Vintage Base Ball is the re-creation of the game as it was played in the 1860’s. The Ohio Village Muffins were the first team to play the vintage game, beginning in 1981, and still fields teams today. There are now over 100 teams throughout the country, with the majority based in Ohio and the Midwest, and many associated with museums or historic sites. And as in the earliest days, all teams are amateur.

The Cincinnati Red Stockings and their fellow clubmates, the Cincinnati Buckeyes, play by the rules of 1869 when playing at Heritage Village. They also have special ground rules for the Heritage Village field that are described here.

The game of baseball is basically the same in any era – nine fielders play for nine innings, with each team trying to outscore the opposition by hitting a ball with a bat. But there are many subtleties to the vintage game that spectators will note.

Vintage players do not use gloves. Gloves were not widely used in the game until the 1880’s. The bat is much heavier and more variable in size and shape than a modern bat, and the ball slightly larger and softer than a baseball of today. Typically, the game was played on any flat, grassy field that was as free of obstructions as possible.

In the 1860’s, base ball was a gentlemen’s game, and the players are supposed to act as such. There is no spitting, swearing or other action that may be offensive to a lady. They congratulate their opponents when a good play is made, and help the umpire make close calls with honesty.

The Umpire
Only one umpire is used in the vintage game, and he typically stands behind and off to the side of the field. He is allowed to use both players and spectators alike to judge close plays. No hand signals were used; decisions were shouted.

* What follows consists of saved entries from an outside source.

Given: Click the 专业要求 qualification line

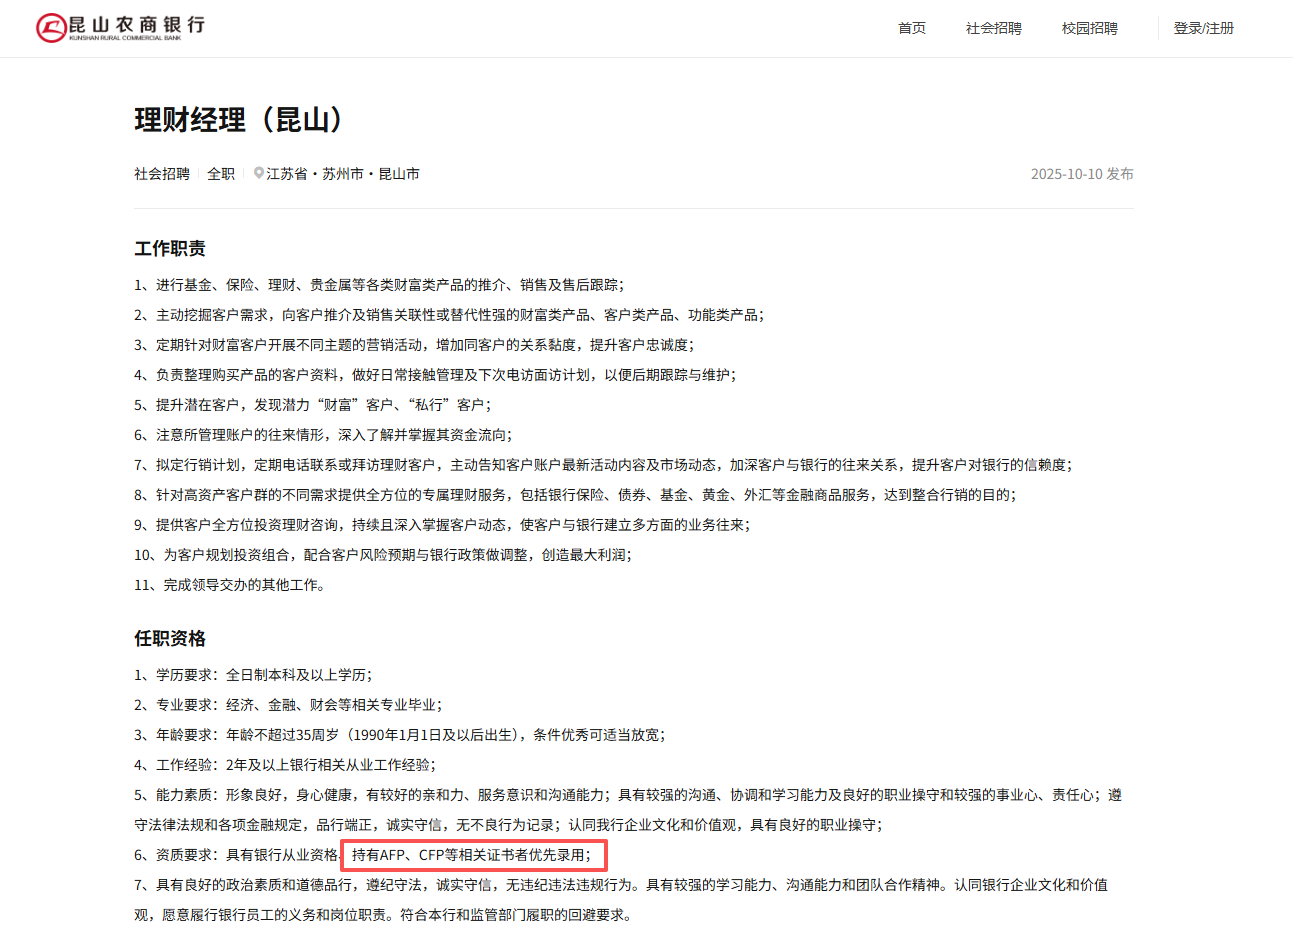Looking at the screenshot, I should point(288,705).
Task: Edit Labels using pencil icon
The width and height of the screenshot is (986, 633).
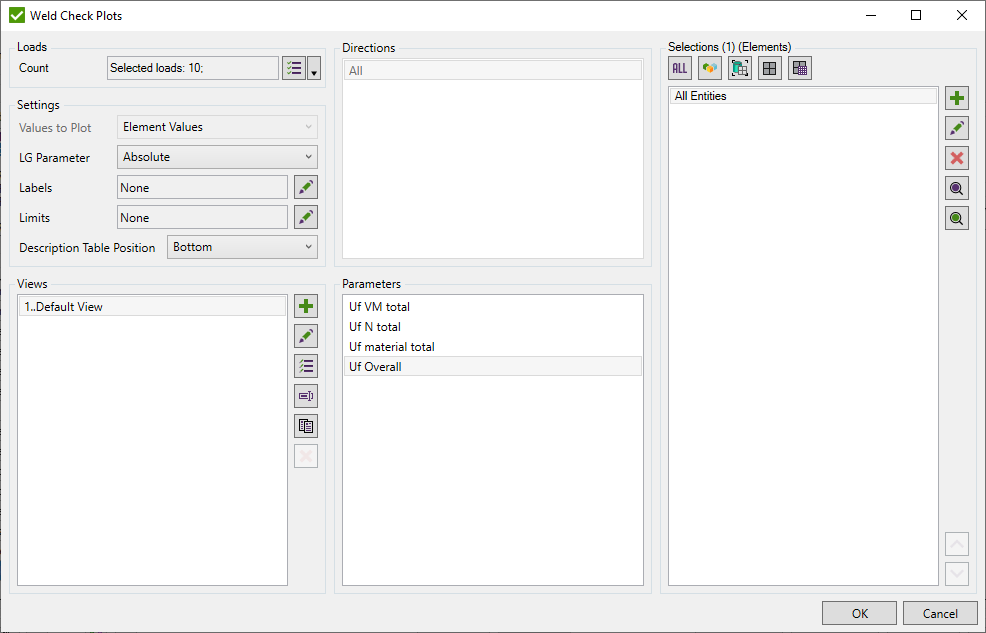Action: click(x=305, y=187)
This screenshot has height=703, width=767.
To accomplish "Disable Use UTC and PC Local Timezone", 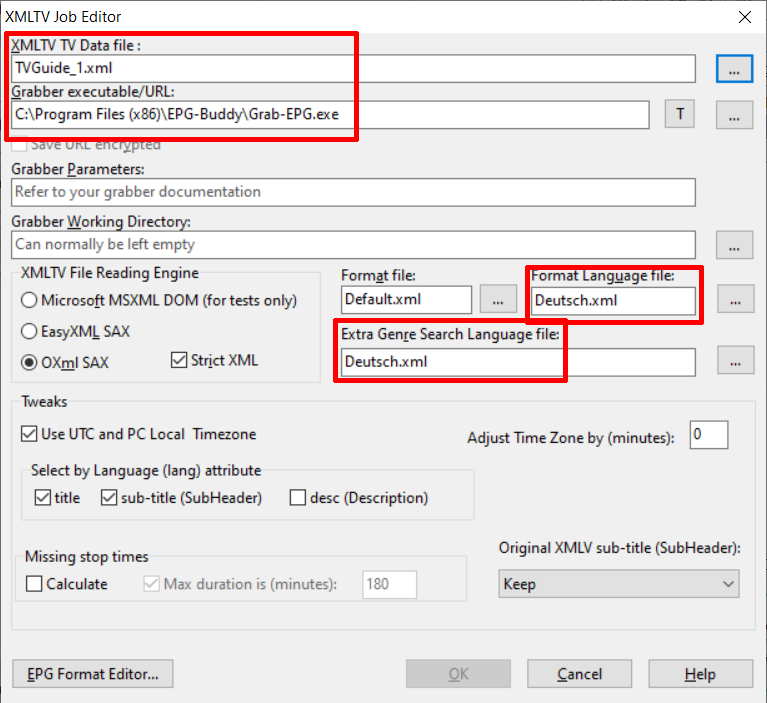I will click(29, 434).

He does not call balls and strikes, but rather can issue warnings to the striker (batter) or the pitcher if the at-bat is not proceeding well. If such warning is administered and the offender not compliant, the striker is either called out for failing to swing at hittable pitches or is allowed his first if the pitcher offers no hittable pitch. If the striker fails to strike the ball after three swings, he is out. Foul balls are not counted as strikes.

The Pitcher
The pitcher stood only 45' from the plate and pitched underhand. There is no mound.

Batting Order
A coin toss preceded each game, and the team captain could elect to take the field or hit first. The batting order is not restricted to nine players, and players can be benched and return as often as needed. At the beginning of each inning, the batter that follows the player that made the final out of the previous inning (as a batter or a runner) is the first batter of the inning.

Playing defense isn’t much different, except that outfielders generally must be straight-up in their field and first, second, and third basemen should be two steps off their base. The shortstop can essentially play wherever he is needed, but typically covers the hole between second and third for right-hand hitters or between first and second for lefties.

Foul Balls
During our Queen City Festival, a somewhat more obscure rule was used a great deal concerning foul balls. In the modern game, runners that run when a foul ball is hit and not caught for an out can return safely to their original base without fear of being tagged out. This luxury is not available to the vintage player. If the foul ball is recovered and returned to the hands of the pitcher, he may make a play to tag out any tardy runner that has not returned to their base of origin.

Game Play
Some of the more noticeable nuances to the vintage game occur on the field. In the earliest version of the game, players could catch a fair ball on the fly or on one bound (or bounce) to get the batter out. In the 1869 game, the one-bound rule was eliminated. The team captains decide which version to play before the start of the game, though home field rules are usually honored. But in either case, a foul ball caught on one bound or on the fly is an out, even if it is just a foul tick. Also, a ball is deemed foul only if the first bounce occurs in foul territory. If it strikes fair territory first then goes foul before passing first or third base, the ball is still in play (it’s called a “fair-foul” and often used by strikers who are fleet of foot).

Other pre-modern rules include: no over-running first base, stealing only if the catcher muffs the pitch, and sliding (before 1869) was considered ungentlemanly (and could cost the offender a week's wages!)